DATASET CONTENT >>
# # #

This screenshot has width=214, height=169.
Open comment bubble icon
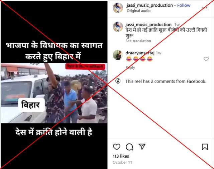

# # #

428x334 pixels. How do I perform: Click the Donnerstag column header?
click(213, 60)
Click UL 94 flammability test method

# # #

EXERCISE AIM >> Format the part of the material that opens with the line containing "This screenshot has width=214, height=169." and closes with the line containing "Open comment bubble icon", both included, as a JSON list of strings with one string per line and blank lines omitted.

WRITTEN ANSWER >>
[
  "This screenshot has width=214, height=169.",
  "Open comment bubble icon"
]